My lack of courage reached an all time low when working in a Palestinian hospital on the West Bank. An Israeli jet flew past at speed, causing a sonic boom that shook the doors and windows violently. I had just arrived a few days beforehand and, assuming we had been bombed, threw myself onto the ground against the wall. Moments later, a group of nurses walked into the room casually and looked at me, surprised and amused.
I have done some things that others considered brave at the time. I once broke up a fight between strangers in a night club and someone threw a glass tankard at me for doing it. I’ve done detached youth work on dangerous housing estates at night, hitch-hiked across Europe, taken relief supplies to a war zone, flown into a city just as it had been bombed, had secret basement meetings with guerrilla leaders.

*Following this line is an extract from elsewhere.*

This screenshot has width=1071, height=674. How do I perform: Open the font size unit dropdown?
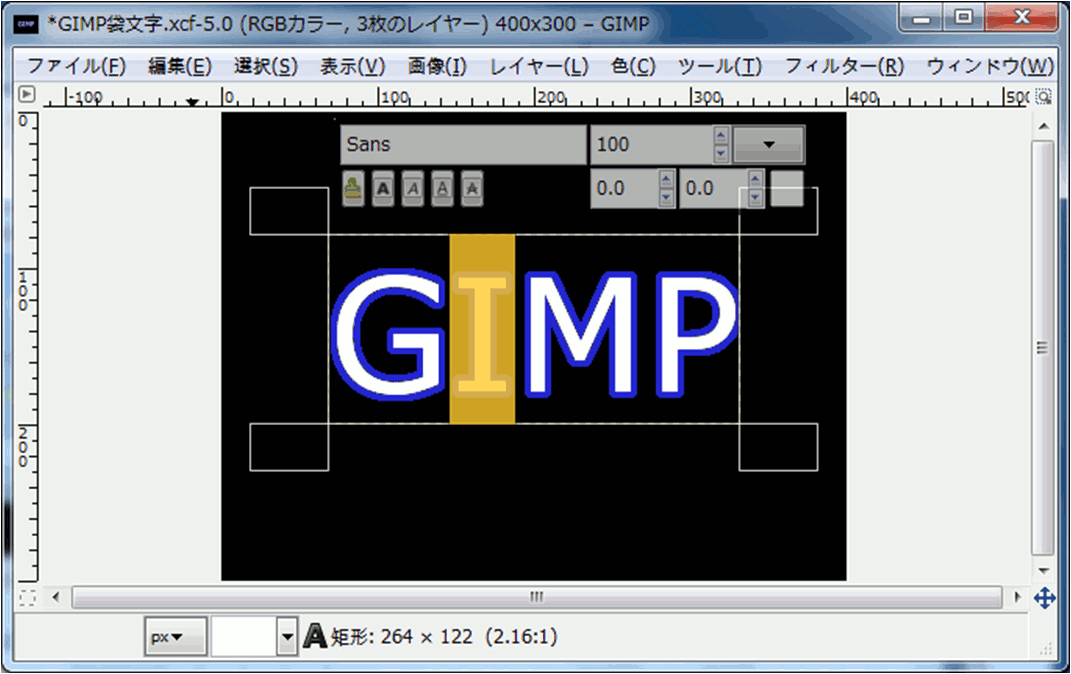[x=768, y=144]
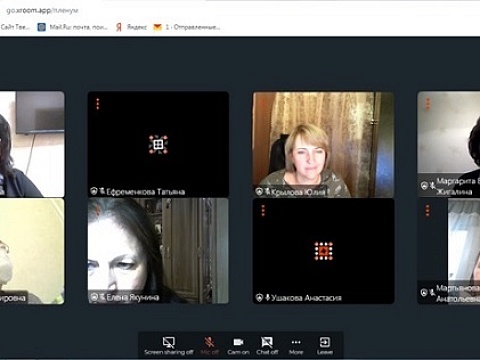
Task: Open options dots on Ушакова Анастасия tile
Action: (x=263, y=210)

Yet, if I’m honest, none of those things really felt scary at the time. Courage is about feeling the fear and doing it anyway. It’s about acting on an inner conviction, doing the right thing, even if the prospect of doing so feels terrifying. Christian teaching describes it as a spiritual quality, an admirable character trait, something to aspire to and to do. It calls for self-sacrificial choice, a step out of the safe zone.
And so I marvel at people who overcome their own self-preservation, who do something genuinely courageous. I want to be more like that, to do more like that, to emulate those who set such a noble example. It’s different to bravado because it implies humility, a willingness to trust in greater God or a greater good. So, when was the last time you felt fear yet exercised courage? What was your story and how did you do it?